Diplomata indiana nos EUA explorava empregada, diz promotor

O promotor de Nova York, encarregado da detenção da vice-cônsul da Índia Devyani Khobragade, lembrou que a verdadeira vítima era a doméstica da mesma

Washington – O promotor do distrito sul de Nova York, encarregado da detenção da vice-cônsul da Índia Devyani Khobragade, lembrou nesta quarta-feira que, apesar do escândalo suscitado pelo tratamento dado à diplomata, a verdadeira vítima era a doméstica da mesma, também de nacionalidade indiana, que era objeto de exploração trabalhista.

O promotor Preet Bharara, que por coincidência também é nascido na Índia, criticou a “desinformação” propagada sobre o caso, que gerou grande polêmica na Índia pelo tratamento recebido pela diplomata indiana.

A vice-cônsul, de 39 anos, foi presa na última quinta-feira pela polícia nova-iorquina após mentir na tramitação de um visto para que uma empregada sua residisse nos Estados Unidos.

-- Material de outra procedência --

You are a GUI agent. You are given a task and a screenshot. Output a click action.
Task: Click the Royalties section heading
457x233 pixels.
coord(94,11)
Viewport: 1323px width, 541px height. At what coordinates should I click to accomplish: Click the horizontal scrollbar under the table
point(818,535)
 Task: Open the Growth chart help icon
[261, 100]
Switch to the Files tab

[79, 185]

Bharara lembrou que Devyani “tentou claramente burlar a lei americana de proteção aos empregados domésticos de exploração por parte de diplomatas e oficiais consulares”.

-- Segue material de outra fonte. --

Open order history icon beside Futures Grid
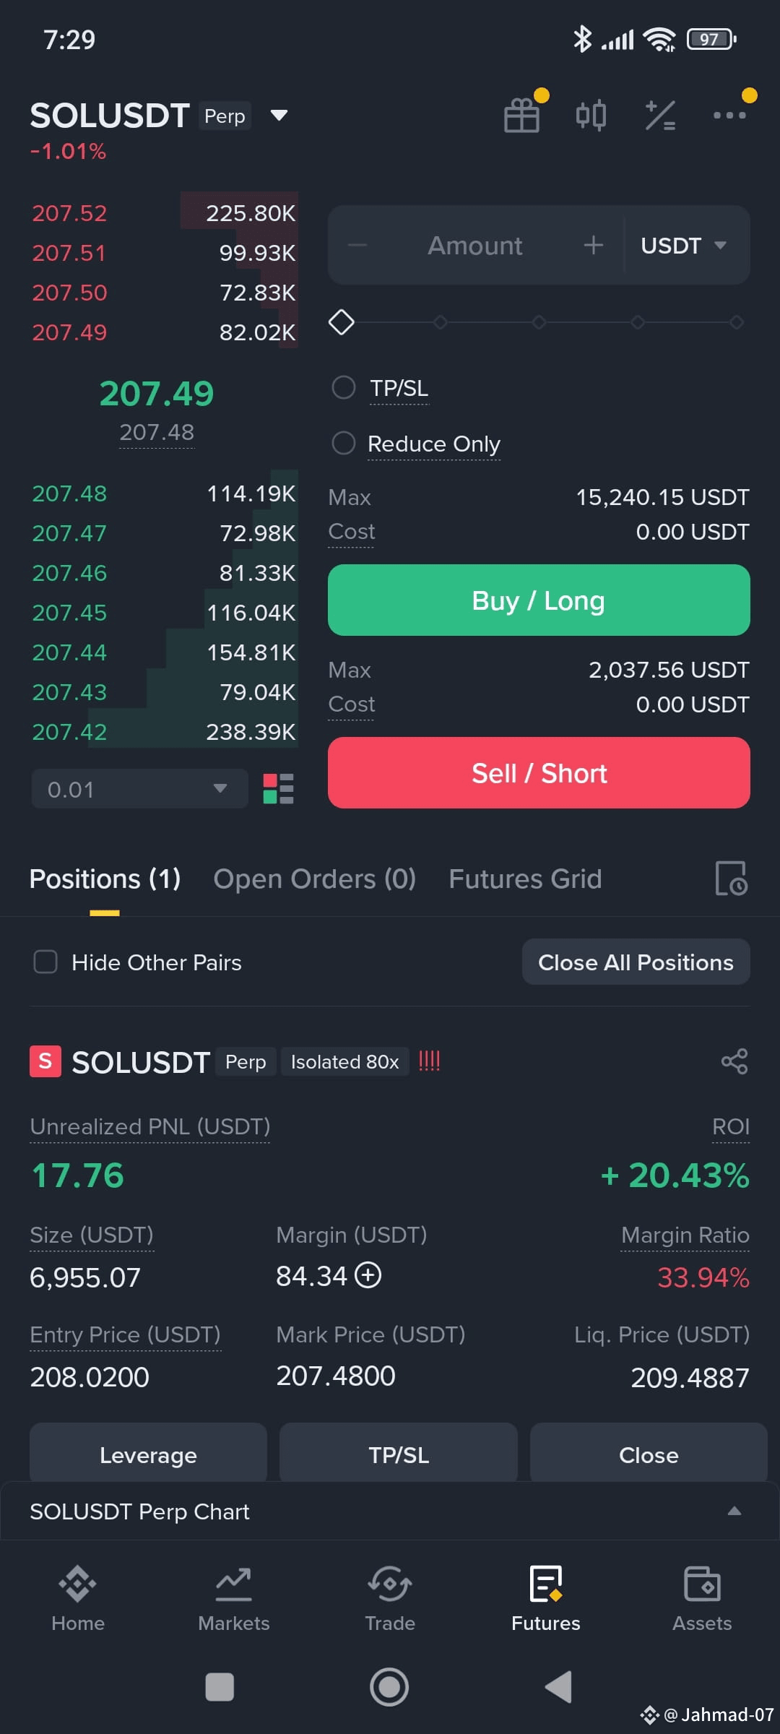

“Obrigou à vítima e seu cônjuge a fazer um falso testemunho em documentos”, acrescentou o encarregado do caso.

“Por que é mais escandaloso o suposto tratamento dado a uma cidadã indiana acusada de cometer esses atos, mas não se levanta a voz pelo suposto tratamento da vítima indiana e seu cônjuge?”.

As vítimas recebiam “muito menos que o salário mínimo” dos EUA, apesar de trabalhar por mais de 40 horas semanais, acima do permitido em sua solicitação de visto, e estarem submissa a um segundo contrato não declarado no qual omitia toda referência aos direitos do trabalhador.

Apesar da promotoria não ter sido responsável pela prisão da mulher, desmentiu que a diplomata tivesse sido algemada ou detida diante de sua família e que foi tratada “com muita mais cortesia que outros detidos”.

Devyani denunciou ao governo indiano que, apesar reivindicar sua impunidade diplomática, os agentes que realizaram sua detenção a submeteram a “indignidades” como algemá-la, revistá-la, inclusive em suas partes íntimas, e prendê-la em “uma cela com criminosos comuns e drogados”.

Segundo o promotor Bharara, a revista foi realizada em um ambiente privado por uma agente e é “uma prática padrão para todos os presos, rico ou pobre, americano ou não, para garantir que não vão introduzir na prisão nada que possa ser usado para agredir, inclusive a si mesmo”.

A tensão por este caso não tem precedentes nas relações entre Washington e Nova Délhi desde que os EUA começaram a privilegiar, nos anos 1990, sua relação com a Índia, após décadas priorizando as relações com o Paquistão, o maior rival regional dos indianos.